Surface learning – any combination of the activities used by the students while learning, that lead to the learning aimed at mere reproduction of the contents. Understanding of learning contents is very low or non-existent.
Deep learning – any combination of the activities used by the students while learning, that lead to the learning aimed at understanding of the contents, i.e. questioning of alternatives, raising additional questions, etc.
We aim to use the feedback part of proposed adaptive system to steer the students towards behaviors and activities which would preferably lead to deep learning while preparing for the re-assessment of earlier learning contents.
Learning strategies, as described above, can be measured by various instruments, such as Study Process Questionnaire , although their direct measurement is not in the scope of this chapter. Here we refer to additional study which has shown that learning strategies can be facilitated (stimulated) and have important influence on achievement levels of learning goals  – it has been shown that an announcement of any type (form) of online knowledge assessment is not suitable for the facilitation of the more desirable deep learning and that all learning strategies facilitated by such announcements do not equally contribute to the achievement levels of the required learning goals. Zlatović, Balaban and Kermek  have demonstrated that a deep learning strategy has a positive effect on results in both essay and multiple-choice types of online assessment, while surface learning strategy has a negative impact on results in online essay, and no impact on results in online multiple-choice question assessment. When it comes to the levels of knowledge, the study has demonstrated that achievements of lower levels of knowledge (rote memorizing, reproduction, understanding) have been primarily stipulated by surface learning strategies which were facilitated by using online assessments containing multiple-choice questions. Achievements of higher levels of knowledge (analysis, synthesis and evaluation) were better when essay-based online assessments were used to facilitate deep learning strategies. Due to all these findings, we decided to incorporate the effects of learning strategies facilitation in proposed model, as an important supportive element in the adaptation of the re-assessment of the old learning contents.
Another major aspect of our model involves feedback which is a major element of quality in teaching and assessment [19, 20]. Students also appreciate the value of feedback and are aware of its importance in achieving learning goals . Maier, Wolf and Randler  have examined feedback effects with computer-assisted multiple-tier tests and it was revealed that feedback is more effective when it is designed as elaborated (specific) feedback and that the elaborated feedback is effective when it is perceived as helpful.

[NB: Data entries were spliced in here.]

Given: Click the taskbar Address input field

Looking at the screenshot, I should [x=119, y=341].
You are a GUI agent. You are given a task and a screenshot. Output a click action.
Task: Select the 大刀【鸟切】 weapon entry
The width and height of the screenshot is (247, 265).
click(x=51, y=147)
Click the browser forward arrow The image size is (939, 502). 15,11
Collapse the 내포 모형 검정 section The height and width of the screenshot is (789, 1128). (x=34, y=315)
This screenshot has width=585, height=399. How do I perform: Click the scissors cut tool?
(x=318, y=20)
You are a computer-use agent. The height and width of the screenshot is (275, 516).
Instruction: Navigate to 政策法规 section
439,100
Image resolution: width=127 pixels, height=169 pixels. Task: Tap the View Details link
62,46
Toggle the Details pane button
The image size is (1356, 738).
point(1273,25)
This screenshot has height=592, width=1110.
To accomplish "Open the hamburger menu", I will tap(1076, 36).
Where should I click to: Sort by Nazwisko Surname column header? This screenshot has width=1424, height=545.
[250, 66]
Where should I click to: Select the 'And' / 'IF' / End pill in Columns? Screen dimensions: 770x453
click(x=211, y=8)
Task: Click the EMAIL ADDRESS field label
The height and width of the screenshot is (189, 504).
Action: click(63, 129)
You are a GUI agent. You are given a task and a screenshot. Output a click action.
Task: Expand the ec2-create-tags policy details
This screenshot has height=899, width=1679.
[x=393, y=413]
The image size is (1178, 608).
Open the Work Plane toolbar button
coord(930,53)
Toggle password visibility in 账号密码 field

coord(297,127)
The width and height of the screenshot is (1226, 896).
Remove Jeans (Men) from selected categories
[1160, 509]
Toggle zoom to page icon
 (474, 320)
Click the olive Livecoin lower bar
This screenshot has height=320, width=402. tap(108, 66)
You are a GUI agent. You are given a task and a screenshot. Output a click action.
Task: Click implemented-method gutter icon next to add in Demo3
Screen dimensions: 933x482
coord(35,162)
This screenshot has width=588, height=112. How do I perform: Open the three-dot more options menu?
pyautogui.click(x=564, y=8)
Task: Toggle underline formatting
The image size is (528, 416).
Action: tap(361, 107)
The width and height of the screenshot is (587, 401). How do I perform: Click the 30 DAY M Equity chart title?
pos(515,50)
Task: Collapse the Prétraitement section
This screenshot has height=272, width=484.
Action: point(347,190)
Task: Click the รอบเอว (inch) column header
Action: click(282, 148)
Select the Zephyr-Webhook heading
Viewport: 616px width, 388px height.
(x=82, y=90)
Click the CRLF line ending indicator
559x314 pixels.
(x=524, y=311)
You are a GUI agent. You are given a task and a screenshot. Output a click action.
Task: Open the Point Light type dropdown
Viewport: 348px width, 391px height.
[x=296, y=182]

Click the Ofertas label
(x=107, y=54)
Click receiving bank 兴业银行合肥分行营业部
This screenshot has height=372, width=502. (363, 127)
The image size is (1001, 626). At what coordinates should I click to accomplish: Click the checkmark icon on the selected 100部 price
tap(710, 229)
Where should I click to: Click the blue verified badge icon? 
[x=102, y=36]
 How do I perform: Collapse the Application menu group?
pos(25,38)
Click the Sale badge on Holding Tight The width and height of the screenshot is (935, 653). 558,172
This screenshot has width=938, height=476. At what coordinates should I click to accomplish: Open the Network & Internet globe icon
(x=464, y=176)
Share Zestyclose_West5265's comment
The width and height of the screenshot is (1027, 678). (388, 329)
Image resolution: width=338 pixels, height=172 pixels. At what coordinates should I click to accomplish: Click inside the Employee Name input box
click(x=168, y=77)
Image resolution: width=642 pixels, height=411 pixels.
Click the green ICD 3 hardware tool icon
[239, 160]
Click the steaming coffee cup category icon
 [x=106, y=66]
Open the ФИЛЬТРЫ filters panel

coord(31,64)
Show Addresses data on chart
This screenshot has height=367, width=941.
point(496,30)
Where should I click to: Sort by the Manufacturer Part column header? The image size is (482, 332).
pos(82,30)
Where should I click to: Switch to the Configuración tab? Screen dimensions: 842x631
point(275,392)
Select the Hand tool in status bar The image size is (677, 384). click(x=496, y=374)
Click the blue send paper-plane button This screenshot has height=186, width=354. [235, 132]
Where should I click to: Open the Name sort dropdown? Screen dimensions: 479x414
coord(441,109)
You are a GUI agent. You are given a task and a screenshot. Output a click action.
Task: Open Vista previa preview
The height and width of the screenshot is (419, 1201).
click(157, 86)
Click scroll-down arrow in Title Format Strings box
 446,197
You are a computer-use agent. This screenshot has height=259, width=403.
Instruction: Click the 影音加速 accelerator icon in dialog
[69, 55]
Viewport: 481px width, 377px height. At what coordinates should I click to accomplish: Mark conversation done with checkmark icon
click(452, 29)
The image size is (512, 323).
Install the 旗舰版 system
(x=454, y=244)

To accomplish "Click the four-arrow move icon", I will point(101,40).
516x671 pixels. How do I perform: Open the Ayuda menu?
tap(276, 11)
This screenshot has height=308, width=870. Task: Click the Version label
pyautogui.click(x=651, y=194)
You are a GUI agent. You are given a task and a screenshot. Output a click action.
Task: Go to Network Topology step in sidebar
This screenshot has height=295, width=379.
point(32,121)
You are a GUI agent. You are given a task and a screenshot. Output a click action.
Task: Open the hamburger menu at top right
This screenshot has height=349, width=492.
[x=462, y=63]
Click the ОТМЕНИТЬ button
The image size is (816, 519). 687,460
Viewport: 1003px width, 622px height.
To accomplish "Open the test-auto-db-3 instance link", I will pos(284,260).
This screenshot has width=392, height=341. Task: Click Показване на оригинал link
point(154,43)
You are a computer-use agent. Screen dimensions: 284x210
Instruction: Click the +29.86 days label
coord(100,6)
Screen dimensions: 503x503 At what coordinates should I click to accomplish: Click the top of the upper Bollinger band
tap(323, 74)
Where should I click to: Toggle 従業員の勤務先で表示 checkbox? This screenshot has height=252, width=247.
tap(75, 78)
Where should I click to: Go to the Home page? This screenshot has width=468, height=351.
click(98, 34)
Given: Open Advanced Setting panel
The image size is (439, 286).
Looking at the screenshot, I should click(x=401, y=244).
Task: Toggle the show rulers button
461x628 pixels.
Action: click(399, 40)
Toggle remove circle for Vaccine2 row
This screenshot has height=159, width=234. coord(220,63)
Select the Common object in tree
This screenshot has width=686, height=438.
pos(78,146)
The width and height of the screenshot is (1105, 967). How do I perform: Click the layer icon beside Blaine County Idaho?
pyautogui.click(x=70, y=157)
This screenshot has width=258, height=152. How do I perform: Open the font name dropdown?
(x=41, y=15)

By using feedback based on the results of individual’s current assessment, the adaptive system we propose will announce to each individual student the following instructions related to the re-assessment part of the next assessment:
What type of questions is predominantly going to be used in the following iteration (e.g. essay-oriented questions, matching the terms, fill-in the blanks, multiple choice) and
What is the expected difficulty of those questions (i.e. easy, medium or hard)?
Such announcements are supposed to facilitate the appropriate learning strategies (preferably deep learning) during preparations for re-assessment.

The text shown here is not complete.